> _記事抜粋_
━━━━━━
NEWSポストセブン / 2024年6月19日 7時15分

 当局の見立てでは、当日、金澤容疑者は近くの洋菓子店でケーキを購入。それを手土産にして事務所に乗り込み、殺害した。事件は一心会と絆會の勢力争いの暴発だった。金澤容疑者は、一心会のプレッシャーを跳ね返すために若頭を殺害。一心会は即座に報復を行ない、伊賀市で絆會直参組長を銃撃している。

 二つ目がこのラーメン店主殺害事件だった。

「普通のヤクザなら、一度事件に使った拳銃はすぐ捨てる。海や川に投げ捨てれば、ほぼ絶対に見つからない。金澤若頭のようなタイプは、拳銃がないと落ち着かないから、事件に使った銃を捨てられなかったのだろう。つまり新しい道具を買う金がなかったとしか思えない」(警察関係者)

 逮捕された際の所持金も長期間潜伏できる金額ではなかったという。死刑を恐れず、次々と事件を起こした金澤容疑者もまた、哀しきヒットマンでしかない。

事件に関しては完全黙秘

 金澤容疑者の指名手配写真は、連続企業爆破事件の桐島聡の隣にレイアウトされていた。
━━━━━━
> _資料一覧_
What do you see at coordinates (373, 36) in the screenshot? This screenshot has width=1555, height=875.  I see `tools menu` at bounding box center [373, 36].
━━━━━━
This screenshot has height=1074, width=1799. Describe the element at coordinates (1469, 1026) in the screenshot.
━━━━━━
> _課題_
金澤容疑者の事件を報じた記事の続きを、最後の文の後から書いてください。 資料は記事とは別個のものである。

> _解答例_
 今年1月29日に桐島が死に、マスコミが連日騒いだため、隣に顔写真があった金澤容疑者に注目が集まり、当初はそれが急転直下の逮捕に繋がったという見方もあった。だが、潜伏していた最寄りの駅から徒歩で30分以上かかる仙台市内のアパートで、車での移動が大前提のエリアだ。東日本大震災以降、流入人口が多く、住民同士の交流はほぼない。近隣住民の「町内会費を払わない人」という証言はあったが、通報されるような環境には思えなかった。

 そのため六代目山口組は、絆會のイメージダウンのため「身内がチンコロ(密告)したんだろう」と喧伝しはじめた。

「あれだけの仕事を1人でしたのだから、組織の中ではどんな我が儘も通ったはず。でもいまの絆會は安い会費で運営されており、余剰財源を持っているわけではない。要求を断れず、耐えきれなくなった誰かがサツにたれ込むのはよくある話だ」(東京に本部を持つ六代目山口組直参組織幹部)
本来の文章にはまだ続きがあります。